To do: Extract all lines from the data beneath that include the word "computer".

Records supplied:
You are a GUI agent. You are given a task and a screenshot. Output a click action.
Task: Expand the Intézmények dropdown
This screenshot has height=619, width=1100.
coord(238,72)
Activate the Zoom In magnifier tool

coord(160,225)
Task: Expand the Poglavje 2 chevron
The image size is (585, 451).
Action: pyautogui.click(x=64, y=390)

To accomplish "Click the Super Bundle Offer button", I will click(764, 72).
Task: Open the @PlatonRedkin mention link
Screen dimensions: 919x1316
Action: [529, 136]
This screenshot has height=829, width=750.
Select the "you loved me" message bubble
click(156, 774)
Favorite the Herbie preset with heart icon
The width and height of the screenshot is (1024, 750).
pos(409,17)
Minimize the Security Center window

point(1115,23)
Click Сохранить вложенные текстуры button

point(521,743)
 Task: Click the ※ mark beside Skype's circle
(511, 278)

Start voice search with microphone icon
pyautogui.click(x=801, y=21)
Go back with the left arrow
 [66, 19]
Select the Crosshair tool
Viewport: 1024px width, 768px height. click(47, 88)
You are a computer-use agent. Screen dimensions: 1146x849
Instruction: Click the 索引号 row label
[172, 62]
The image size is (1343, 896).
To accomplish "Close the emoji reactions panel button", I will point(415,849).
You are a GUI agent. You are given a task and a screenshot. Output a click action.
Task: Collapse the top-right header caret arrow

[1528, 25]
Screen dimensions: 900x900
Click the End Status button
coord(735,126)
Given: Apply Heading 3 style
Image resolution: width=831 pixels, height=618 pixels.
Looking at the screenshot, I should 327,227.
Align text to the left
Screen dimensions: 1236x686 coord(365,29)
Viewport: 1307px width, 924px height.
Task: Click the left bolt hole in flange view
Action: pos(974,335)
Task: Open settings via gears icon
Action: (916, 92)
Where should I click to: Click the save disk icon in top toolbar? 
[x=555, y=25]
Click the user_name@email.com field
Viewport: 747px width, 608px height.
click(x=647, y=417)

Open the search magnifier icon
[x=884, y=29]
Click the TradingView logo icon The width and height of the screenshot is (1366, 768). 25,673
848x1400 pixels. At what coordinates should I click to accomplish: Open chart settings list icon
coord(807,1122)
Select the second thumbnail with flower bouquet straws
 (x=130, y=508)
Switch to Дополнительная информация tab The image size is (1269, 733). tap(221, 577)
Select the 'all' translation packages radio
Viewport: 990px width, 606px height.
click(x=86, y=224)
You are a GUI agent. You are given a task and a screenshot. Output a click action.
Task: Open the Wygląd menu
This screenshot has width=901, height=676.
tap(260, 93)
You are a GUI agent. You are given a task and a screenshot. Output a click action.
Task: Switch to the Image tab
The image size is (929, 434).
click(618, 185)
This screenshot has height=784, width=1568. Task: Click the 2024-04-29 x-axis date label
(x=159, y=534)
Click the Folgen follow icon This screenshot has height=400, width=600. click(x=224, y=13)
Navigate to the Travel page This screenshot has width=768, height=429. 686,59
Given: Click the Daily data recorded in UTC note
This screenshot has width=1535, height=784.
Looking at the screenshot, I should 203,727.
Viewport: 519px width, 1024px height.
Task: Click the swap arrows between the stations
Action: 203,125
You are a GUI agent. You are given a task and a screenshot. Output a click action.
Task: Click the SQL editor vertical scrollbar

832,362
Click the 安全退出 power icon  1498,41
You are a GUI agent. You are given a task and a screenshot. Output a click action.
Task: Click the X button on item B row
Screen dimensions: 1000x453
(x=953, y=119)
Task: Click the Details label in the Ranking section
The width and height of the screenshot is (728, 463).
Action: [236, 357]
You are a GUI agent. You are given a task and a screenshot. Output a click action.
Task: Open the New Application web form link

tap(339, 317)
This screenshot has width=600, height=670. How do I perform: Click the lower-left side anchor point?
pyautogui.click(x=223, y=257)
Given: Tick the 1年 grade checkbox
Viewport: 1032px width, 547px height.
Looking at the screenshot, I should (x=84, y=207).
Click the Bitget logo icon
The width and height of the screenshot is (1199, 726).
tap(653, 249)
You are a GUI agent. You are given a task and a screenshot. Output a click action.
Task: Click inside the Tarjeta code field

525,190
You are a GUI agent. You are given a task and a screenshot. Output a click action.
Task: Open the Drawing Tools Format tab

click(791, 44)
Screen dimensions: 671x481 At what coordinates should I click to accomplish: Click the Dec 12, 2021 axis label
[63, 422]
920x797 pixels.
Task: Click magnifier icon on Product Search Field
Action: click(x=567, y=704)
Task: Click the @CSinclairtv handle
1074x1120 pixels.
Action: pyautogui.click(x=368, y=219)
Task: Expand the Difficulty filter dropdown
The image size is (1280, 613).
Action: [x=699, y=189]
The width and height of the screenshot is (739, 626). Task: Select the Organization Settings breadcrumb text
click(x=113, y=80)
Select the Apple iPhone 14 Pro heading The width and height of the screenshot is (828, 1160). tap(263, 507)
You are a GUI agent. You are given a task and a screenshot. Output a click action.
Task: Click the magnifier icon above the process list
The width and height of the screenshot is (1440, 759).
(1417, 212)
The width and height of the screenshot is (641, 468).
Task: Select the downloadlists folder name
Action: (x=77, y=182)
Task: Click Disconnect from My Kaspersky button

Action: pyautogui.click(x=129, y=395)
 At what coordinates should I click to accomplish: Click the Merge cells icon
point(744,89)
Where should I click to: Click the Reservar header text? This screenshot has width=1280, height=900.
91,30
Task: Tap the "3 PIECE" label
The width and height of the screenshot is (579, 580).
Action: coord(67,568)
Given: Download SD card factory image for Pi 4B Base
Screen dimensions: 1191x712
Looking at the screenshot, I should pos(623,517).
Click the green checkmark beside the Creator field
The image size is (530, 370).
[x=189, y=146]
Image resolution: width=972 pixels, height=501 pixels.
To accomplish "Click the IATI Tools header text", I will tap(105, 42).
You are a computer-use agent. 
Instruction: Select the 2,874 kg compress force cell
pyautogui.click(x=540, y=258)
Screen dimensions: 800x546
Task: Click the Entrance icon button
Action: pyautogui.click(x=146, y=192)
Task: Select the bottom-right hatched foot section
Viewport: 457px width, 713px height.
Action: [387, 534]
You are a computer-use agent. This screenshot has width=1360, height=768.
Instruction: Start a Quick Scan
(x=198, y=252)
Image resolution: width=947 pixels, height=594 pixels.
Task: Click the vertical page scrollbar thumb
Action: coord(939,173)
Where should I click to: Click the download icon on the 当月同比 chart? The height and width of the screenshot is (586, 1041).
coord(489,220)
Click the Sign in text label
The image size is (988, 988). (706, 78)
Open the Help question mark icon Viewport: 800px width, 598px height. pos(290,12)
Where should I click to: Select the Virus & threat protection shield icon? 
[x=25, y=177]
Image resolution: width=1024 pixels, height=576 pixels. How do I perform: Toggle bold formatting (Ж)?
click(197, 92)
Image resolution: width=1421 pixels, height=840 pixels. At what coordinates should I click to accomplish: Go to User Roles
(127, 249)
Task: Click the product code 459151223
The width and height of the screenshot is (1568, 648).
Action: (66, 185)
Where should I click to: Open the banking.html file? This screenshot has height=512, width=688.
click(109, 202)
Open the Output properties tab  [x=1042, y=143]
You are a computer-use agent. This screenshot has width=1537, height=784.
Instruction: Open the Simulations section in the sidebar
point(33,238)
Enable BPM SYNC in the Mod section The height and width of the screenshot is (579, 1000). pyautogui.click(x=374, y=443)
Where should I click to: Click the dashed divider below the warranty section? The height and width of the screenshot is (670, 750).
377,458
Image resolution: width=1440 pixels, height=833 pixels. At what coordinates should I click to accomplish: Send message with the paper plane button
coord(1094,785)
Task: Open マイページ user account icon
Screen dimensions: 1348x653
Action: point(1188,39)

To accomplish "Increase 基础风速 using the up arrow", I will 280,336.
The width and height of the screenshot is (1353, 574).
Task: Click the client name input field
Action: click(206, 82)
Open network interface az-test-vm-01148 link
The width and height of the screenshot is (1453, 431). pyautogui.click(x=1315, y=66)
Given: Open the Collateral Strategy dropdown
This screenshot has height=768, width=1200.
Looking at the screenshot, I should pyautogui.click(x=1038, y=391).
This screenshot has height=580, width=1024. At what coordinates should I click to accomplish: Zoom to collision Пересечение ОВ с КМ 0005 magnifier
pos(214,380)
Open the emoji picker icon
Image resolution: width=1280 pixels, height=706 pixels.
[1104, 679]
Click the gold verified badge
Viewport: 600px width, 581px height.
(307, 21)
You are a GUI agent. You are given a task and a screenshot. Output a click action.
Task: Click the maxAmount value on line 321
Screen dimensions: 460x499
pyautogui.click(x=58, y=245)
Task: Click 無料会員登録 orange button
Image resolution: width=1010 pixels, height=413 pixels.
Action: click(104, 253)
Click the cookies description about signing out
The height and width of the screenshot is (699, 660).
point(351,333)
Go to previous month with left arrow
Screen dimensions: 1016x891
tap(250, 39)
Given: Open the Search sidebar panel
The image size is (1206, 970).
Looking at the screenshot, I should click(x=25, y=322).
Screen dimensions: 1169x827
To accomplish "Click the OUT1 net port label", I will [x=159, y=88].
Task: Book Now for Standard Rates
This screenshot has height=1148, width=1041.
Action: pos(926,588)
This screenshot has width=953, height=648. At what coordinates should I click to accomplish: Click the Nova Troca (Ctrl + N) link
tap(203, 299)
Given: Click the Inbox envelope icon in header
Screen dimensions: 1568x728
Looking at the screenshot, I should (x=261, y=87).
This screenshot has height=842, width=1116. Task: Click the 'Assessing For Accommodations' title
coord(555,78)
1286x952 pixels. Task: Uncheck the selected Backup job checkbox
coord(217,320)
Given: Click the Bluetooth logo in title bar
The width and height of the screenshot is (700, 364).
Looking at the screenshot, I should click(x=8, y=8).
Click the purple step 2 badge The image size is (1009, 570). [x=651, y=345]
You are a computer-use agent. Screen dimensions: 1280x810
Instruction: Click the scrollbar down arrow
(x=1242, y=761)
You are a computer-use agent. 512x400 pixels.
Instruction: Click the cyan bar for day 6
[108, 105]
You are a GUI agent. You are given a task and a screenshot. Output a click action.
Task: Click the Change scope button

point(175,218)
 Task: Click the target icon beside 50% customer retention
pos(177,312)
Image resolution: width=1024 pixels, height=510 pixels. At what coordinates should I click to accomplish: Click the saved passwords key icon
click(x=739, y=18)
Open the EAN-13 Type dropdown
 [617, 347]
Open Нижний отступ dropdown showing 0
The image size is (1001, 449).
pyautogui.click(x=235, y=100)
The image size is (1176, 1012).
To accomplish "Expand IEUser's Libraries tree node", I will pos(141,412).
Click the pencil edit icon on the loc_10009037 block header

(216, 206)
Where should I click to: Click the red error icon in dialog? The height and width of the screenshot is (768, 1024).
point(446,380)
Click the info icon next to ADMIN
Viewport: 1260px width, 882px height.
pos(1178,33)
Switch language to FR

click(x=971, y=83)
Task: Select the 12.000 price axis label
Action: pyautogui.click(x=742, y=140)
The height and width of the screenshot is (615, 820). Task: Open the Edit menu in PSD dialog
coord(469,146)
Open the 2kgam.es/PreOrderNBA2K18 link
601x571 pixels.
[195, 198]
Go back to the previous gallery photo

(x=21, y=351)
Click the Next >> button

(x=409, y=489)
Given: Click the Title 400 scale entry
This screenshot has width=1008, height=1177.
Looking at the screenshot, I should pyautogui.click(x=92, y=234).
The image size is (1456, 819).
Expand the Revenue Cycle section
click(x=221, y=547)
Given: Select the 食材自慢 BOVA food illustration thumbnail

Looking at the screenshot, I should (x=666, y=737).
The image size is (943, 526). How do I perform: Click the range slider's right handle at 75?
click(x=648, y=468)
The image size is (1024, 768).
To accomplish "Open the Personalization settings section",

Expected answer:
You are a computer-use agent. Screen dimensions: 1146x849
You are a computer-use agent. 
You are a computer-use agent. This screenshot has width=1360, height=768.
You are a computer-use agent. This screenshot has width=1537, height=784.
You are a computer-use agent. Screen dimensions: 1280x810
You are a computer-use agent. 512x400 pixels.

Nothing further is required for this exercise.